In Lonely Are the Brave, my novel due out in April, a war hero warmly recalls parading through Brussels in December 1918 to celebrate the city's liberation from four years of German occupation.
Belgians had a soft spot for Americans too. The Commission for Relief in Belgium, which fed the country throughout the war, placed American delegates in major towns and cities, mostly collegians on leave of absence.
CRB delegates were essentially glorified accountants who pored over cargo manifests and inventory sheets while having to fight their way through red tape and withstand hazing by German soldiers convinced they were spies. Berlin tolerated the CRB as a means to keep Belgium placid and for public-relations value. But in Belgium, that tolerance wore thin.
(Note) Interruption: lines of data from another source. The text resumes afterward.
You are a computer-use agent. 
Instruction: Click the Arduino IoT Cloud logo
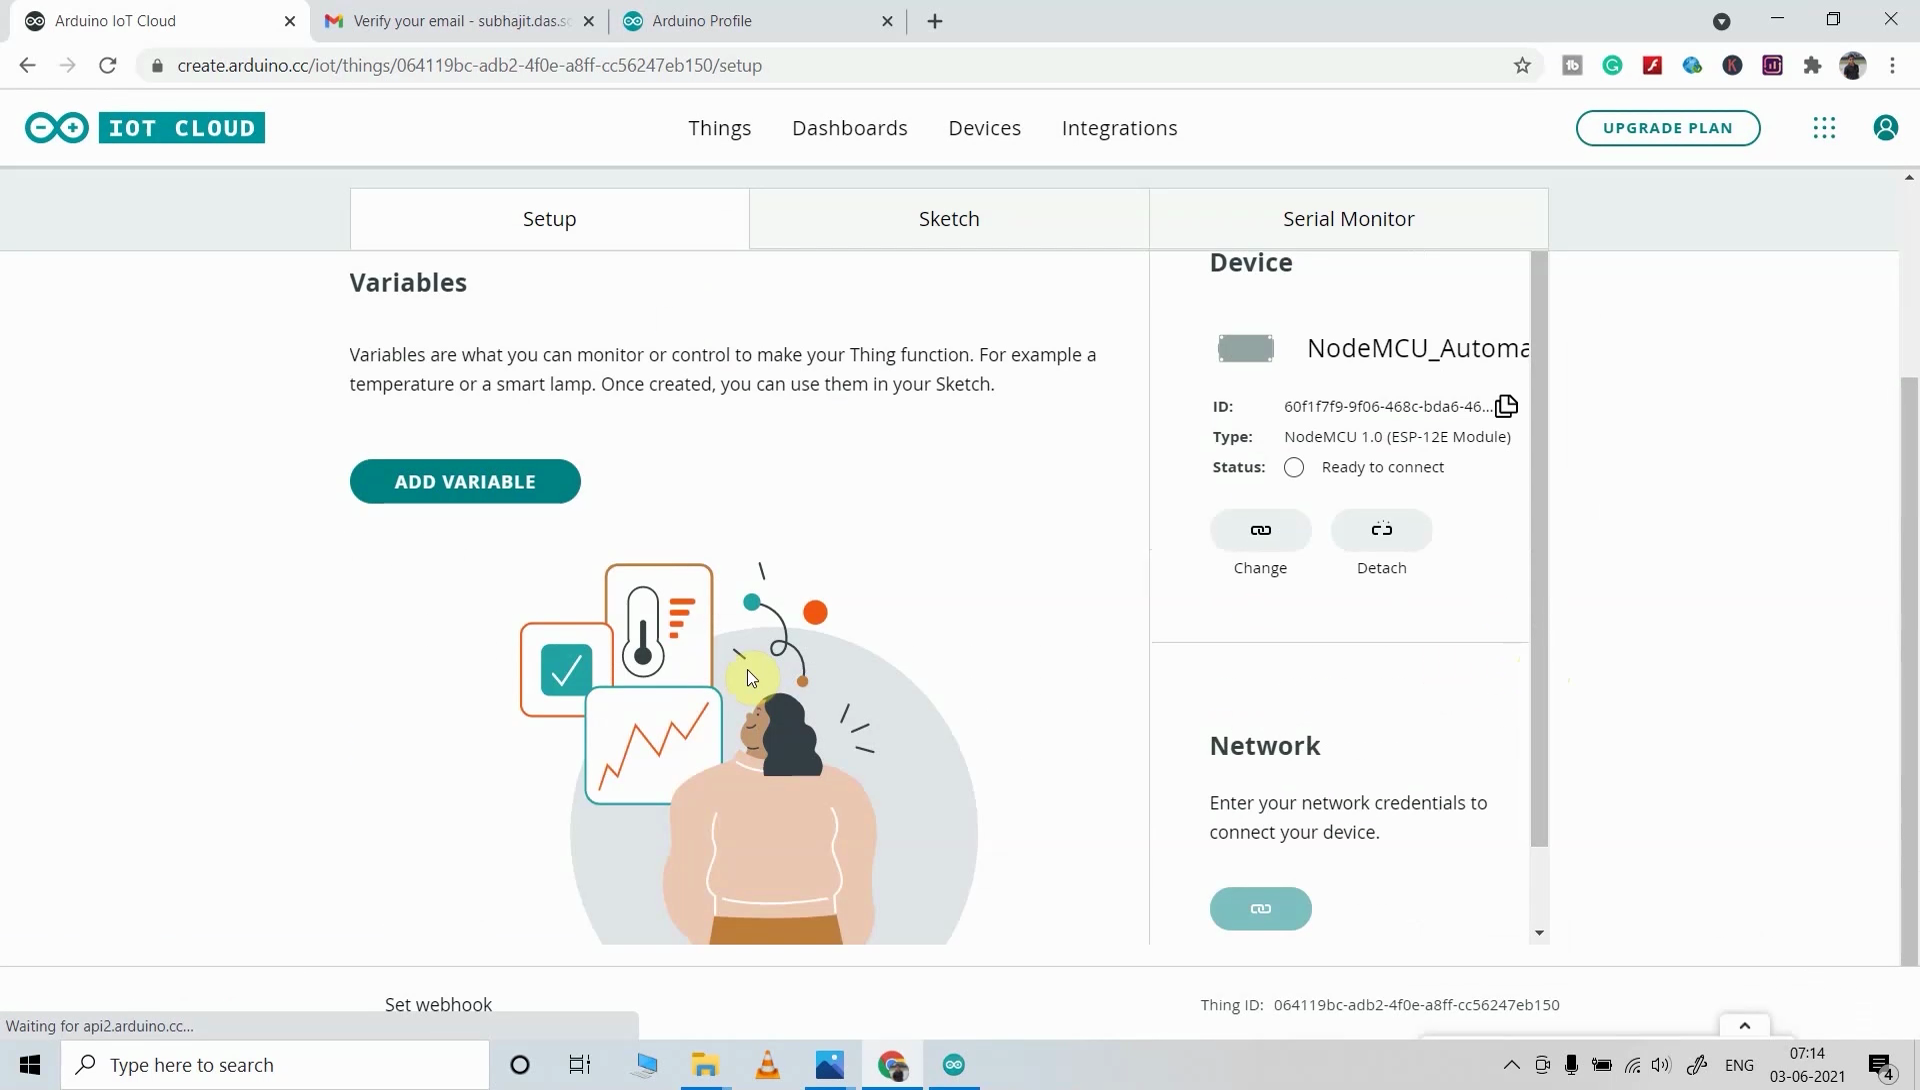click(145, 128)
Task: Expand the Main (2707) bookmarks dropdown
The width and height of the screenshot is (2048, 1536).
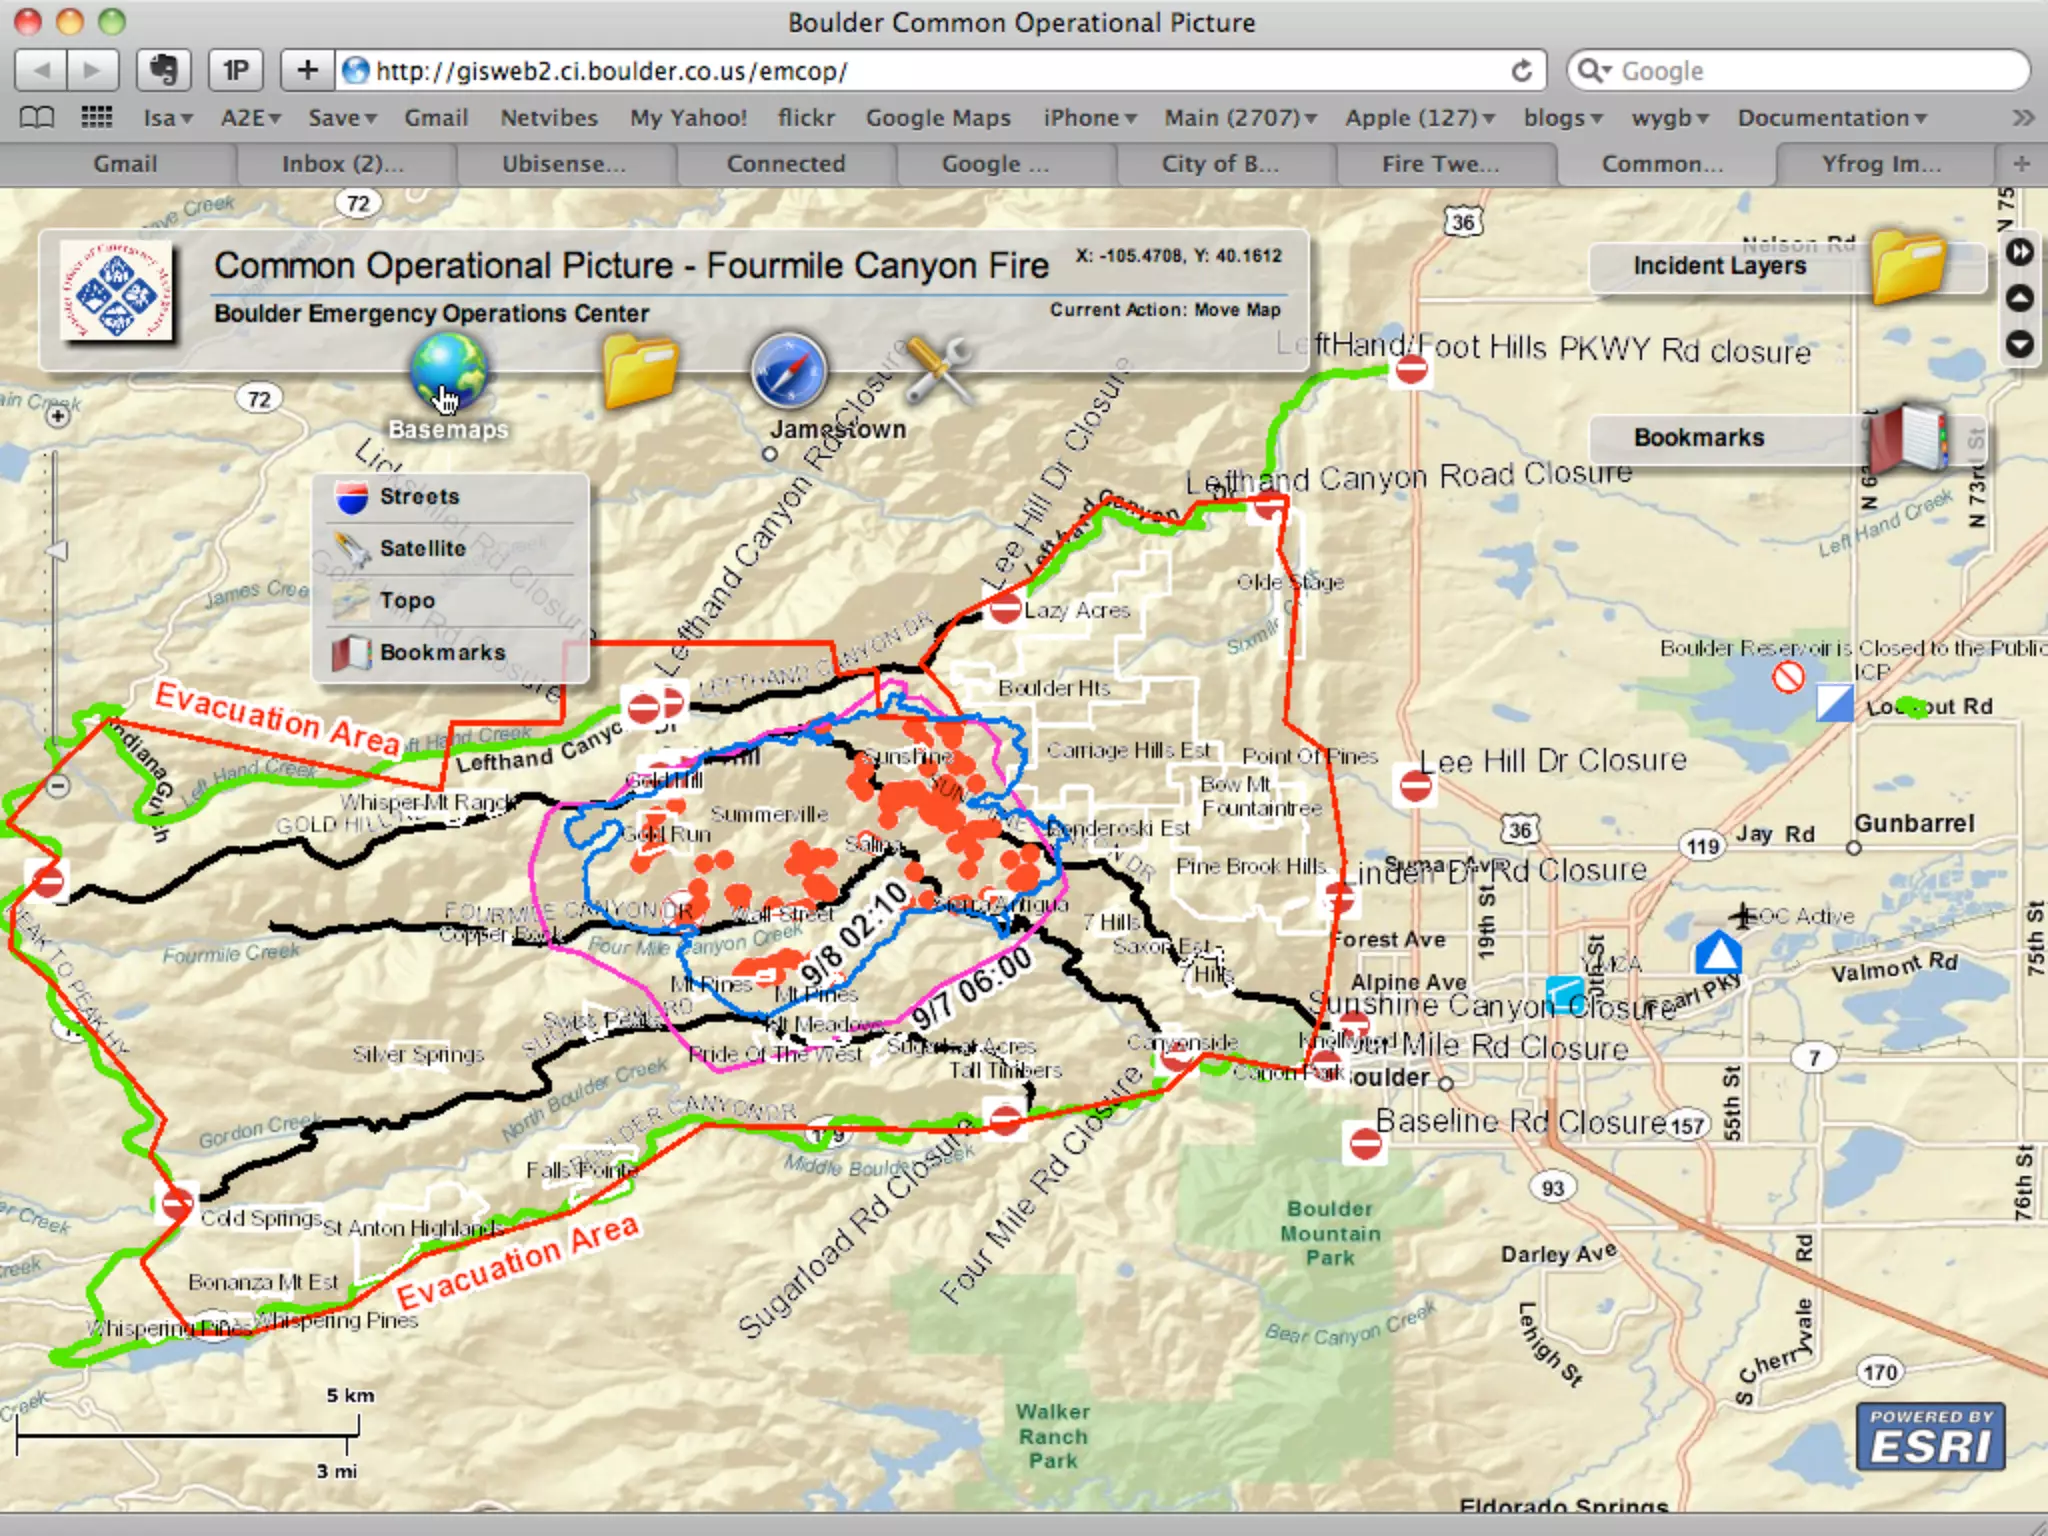Action: 1240,118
The CRB never violated its neutrality pledge, but that didn't matter. CRB vehicles drew cheers from Belgians, which annoyed the occupiers, as did the Americans' casual confidence. As one delegate wrote, "The German stalks about Belgium as if he owned the country and the American as if he did not care who owned it."
I can just see those twenty-somethings excited by the power to act for a humanitarian project the like of which history had never seen—and bearing witness to a military occupation the outside world knew only by rumor.
As far as I know, the CRB story has never been told in fiction—I'm working on that now—but I've also got a book coming out in a couple months. It'll be a while!